Research can identify priority audiences – for current and perspective members or industry outreach – and then sharply focus programs and communications content that will appeal to them and provide a baseline for measuring progress. This can make all the difference for giving association members the information and services they want or for attracting and engaging prospective members.

Research findings can energize members and provide a focus for topical outreach programs too. It was an essential component of the award-winning program LCWA delivered for the Fabricators & Manufacturers Association (FMA) and its foundation, Nuts, Bolts, & Thingamajigs (NBT). The Publicity Club of Chicago awarded the program a 2010 Golden Trumpet in the Issues Management category. The media relations program was based on LCWA Research Group findings that identified the manufacturing labor shortage as an issue that intensely concerns its members. This platform offered great opportunities to educate consumers and businesses on the fact that U.S. manufacturers face a serious shortage of skilled workers. “We wouldn’t have even had an issue without the research,” said Pat Lee, FMA director of public relations.

Tuesday, June 8, 2010

Under the Table and Through the Flowers: Clever Ways to Promote Products at Events

Leave it to GROHE to make its faucets and showerheads even more beautiful!
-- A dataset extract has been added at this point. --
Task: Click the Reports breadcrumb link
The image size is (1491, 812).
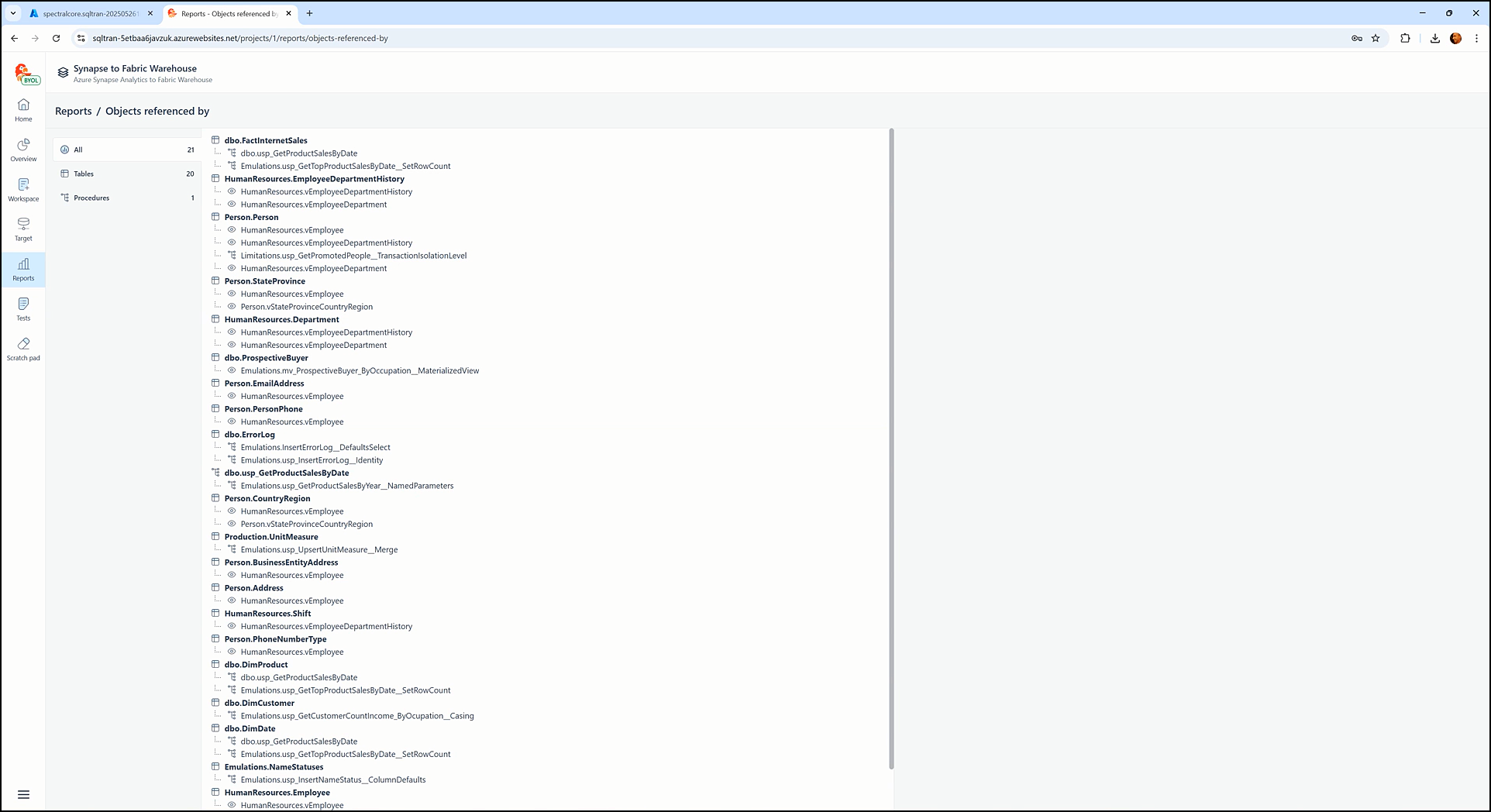Action: point(74,111)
Thanks to a talented team of event planners, faucets and showerheads were the center of attention at a vibrant Kitchen and Bath Industry Show (KBIS) party I recently attended.
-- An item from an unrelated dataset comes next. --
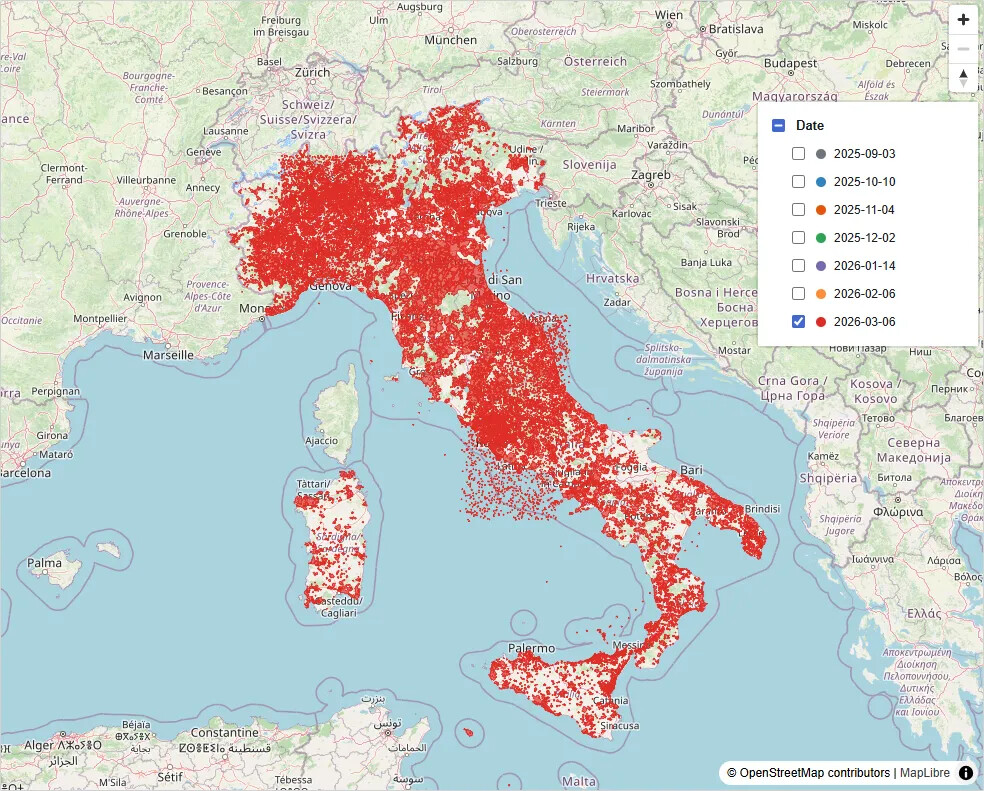
Task: Click the zoom out minus button
Action: 963,48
GROHE did a great job of showcasing its products. Here are some tips I gathered on how to uniquely feature products at an event:
  • Blend in: The showcased products shouldn’t look like advertisements. Instead, try to blend them in with the event’s décor. For example, at the KBIS event, guests placed their food and drinks on double-layered glass coffee tables. Underneath the first layer of glass were faucets and showerheads, but guests had to look closely to spot them.
  • Let guests interact: Guests will be more interested in products if they are showcased in a way that invites interaction. GROHE displayed showerheads, bath and kitchen faucets that guests could sample and touch, allowing them to have actual experiences with the products instead of just viewing them as décor.
  • Think outside of the box: Be creative with where you place products. At GROHE’s party faucets were surrounded by votive candles as centerpieces, and vases on buffet tables were trimmed with colorful showerheads mixed in with the flowers.
  • Take it home: Have guests remember your product long after the event is over by handing out a catchy party favor. This can be a sample product, coupon to purchase the product, small “teaser” version of the product or complimentary item.
I hope these tips help you creatively show off products at your next event!